A week before the wedding, I realize that I have not done the face wax. My makeup would not look flawless unless I did the face wax. I call the waxer and tell her that I need her to do the face wax, posthaste. I keep calling it that. A face wax. So when I get there, she starts slathering hot wax all over my face. I think to myself, *She knows what she’s doing*. Immediately after, I drive for 45 minutes to a meeting on the other side of town. I check myself in the mirror before exiting the car. It looks like someone beat the shit out of me.

Unfortunately, that someone was me.

The wax finally revealed what was underneath: pain. And also: hives, a rash, and a constellation of cystic acne. My wedding is in six days. I’m inconsolable. I feel so ashamed. I cry in the shower.
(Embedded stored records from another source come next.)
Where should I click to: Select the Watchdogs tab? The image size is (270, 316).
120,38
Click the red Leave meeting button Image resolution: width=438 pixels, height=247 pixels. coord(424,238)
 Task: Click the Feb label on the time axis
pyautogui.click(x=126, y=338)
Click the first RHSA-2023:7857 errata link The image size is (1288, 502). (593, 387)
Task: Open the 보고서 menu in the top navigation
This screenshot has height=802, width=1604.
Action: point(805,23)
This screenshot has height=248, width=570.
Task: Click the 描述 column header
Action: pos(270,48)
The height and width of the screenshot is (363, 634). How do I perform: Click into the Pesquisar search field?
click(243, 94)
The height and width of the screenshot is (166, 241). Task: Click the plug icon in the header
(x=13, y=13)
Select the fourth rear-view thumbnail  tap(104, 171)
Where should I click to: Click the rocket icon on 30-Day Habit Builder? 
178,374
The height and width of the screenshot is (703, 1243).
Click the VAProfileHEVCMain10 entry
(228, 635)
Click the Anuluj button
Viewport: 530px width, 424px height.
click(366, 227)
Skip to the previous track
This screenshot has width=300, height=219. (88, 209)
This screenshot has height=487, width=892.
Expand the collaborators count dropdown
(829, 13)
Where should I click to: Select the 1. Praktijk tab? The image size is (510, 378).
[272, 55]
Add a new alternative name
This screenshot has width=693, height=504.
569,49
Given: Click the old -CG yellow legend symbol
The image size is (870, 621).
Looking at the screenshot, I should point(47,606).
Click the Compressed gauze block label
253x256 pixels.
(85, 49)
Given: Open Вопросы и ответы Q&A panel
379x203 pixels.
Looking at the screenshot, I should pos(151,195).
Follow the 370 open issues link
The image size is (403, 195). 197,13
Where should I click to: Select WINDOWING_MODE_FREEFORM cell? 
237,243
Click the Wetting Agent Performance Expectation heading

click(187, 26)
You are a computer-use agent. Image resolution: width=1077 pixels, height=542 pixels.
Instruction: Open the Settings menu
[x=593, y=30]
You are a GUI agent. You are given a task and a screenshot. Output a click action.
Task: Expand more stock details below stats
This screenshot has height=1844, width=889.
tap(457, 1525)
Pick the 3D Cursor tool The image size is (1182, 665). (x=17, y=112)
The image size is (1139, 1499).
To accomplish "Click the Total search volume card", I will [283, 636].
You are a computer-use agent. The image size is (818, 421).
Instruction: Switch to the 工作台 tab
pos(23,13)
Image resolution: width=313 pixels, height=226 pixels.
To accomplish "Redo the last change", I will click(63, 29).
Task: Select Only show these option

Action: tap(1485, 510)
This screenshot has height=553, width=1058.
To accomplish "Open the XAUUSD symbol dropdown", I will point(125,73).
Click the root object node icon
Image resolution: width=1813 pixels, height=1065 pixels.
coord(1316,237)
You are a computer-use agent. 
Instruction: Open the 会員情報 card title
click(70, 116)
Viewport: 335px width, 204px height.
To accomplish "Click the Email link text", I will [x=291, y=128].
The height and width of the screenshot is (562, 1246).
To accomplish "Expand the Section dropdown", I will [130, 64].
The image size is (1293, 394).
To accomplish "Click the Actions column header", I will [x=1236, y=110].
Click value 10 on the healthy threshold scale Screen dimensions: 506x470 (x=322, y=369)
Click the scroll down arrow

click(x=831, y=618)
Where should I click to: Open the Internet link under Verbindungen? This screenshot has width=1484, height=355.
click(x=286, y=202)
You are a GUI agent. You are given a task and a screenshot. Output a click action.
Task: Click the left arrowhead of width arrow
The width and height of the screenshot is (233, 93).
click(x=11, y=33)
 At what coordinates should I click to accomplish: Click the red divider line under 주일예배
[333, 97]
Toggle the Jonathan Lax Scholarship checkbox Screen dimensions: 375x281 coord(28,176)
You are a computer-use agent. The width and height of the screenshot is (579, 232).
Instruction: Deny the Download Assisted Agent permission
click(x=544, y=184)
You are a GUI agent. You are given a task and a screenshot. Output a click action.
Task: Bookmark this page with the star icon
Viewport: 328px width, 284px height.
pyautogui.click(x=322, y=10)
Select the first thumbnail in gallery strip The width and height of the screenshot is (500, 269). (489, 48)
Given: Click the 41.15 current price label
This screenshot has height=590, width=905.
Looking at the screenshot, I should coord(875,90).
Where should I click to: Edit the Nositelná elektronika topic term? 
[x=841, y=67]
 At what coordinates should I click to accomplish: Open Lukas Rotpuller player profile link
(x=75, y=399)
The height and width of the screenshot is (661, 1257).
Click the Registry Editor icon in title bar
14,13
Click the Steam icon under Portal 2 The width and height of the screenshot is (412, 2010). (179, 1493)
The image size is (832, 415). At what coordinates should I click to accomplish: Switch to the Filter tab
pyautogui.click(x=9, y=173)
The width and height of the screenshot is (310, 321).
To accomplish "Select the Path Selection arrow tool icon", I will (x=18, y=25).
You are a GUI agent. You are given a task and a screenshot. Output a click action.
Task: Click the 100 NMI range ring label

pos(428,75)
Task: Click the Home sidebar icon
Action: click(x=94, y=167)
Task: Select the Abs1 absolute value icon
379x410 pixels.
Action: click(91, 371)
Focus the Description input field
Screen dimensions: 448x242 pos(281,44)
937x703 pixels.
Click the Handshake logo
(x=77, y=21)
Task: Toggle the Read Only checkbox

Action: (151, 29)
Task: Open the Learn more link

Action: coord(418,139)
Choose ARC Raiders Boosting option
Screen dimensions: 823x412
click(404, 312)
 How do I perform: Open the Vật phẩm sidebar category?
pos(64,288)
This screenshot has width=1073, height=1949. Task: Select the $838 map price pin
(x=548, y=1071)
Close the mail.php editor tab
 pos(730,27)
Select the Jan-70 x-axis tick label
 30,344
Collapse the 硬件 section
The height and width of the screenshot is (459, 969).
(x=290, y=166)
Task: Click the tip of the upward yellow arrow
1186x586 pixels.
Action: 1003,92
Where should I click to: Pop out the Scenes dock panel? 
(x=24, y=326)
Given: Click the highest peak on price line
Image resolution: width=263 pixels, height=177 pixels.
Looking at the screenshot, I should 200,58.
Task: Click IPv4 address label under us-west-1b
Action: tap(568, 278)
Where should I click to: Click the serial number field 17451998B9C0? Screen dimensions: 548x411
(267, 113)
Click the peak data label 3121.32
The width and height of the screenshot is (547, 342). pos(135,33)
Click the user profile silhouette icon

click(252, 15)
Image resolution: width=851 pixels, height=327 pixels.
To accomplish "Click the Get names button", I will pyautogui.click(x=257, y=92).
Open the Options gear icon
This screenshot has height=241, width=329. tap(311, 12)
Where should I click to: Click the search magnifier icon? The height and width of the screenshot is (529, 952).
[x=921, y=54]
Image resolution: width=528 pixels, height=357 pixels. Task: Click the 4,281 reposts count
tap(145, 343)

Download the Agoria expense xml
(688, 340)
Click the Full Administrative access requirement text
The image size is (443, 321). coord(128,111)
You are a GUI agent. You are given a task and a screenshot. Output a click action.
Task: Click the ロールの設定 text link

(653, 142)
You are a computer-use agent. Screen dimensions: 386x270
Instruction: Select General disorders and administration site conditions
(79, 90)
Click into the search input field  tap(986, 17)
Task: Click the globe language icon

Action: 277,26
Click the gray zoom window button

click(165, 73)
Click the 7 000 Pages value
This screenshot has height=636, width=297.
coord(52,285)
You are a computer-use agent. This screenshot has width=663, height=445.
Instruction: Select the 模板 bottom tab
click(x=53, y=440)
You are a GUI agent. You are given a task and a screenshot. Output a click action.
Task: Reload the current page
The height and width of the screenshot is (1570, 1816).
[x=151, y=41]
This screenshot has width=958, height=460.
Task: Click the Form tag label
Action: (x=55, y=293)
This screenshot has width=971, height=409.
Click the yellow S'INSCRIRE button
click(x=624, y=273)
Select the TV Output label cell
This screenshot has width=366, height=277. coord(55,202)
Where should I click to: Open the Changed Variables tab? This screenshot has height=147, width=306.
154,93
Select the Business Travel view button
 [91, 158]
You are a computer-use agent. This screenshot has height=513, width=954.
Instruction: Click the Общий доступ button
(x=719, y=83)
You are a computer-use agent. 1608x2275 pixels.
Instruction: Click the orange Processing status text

A lot. I’m not enough. I will never be enough. My fiancé knocks on the door. He wants to talk to me.

He says, “You know what? I am glad that this happened. Because I want you to know something. I’m not marrying you because of your face. Or because of the way you look. I am marrying you because I love you. Even the part of you that does stuff like this. I know who you are. And I accept you. All of you.”

I do not know what to do with this information. It doesn’t make sense to me. It goes against my narrative. I am completely naked standing in front of someone I love. Someone who sees my broken pieces but doesn’t want to “fix me.” Someone who wants to stick around while I put myself back together. It causes me to question the validity of the story I had been telling myself for most of my life. “The one where I am not enough.” I realize that I had written the story when I was very little. Maybe it was time to hug the little girl who wrote it. Tell her that it’s OK. Thank her for keeping me safe, alive, and thriving for all those years. She did a great job. But now it was time for a new story.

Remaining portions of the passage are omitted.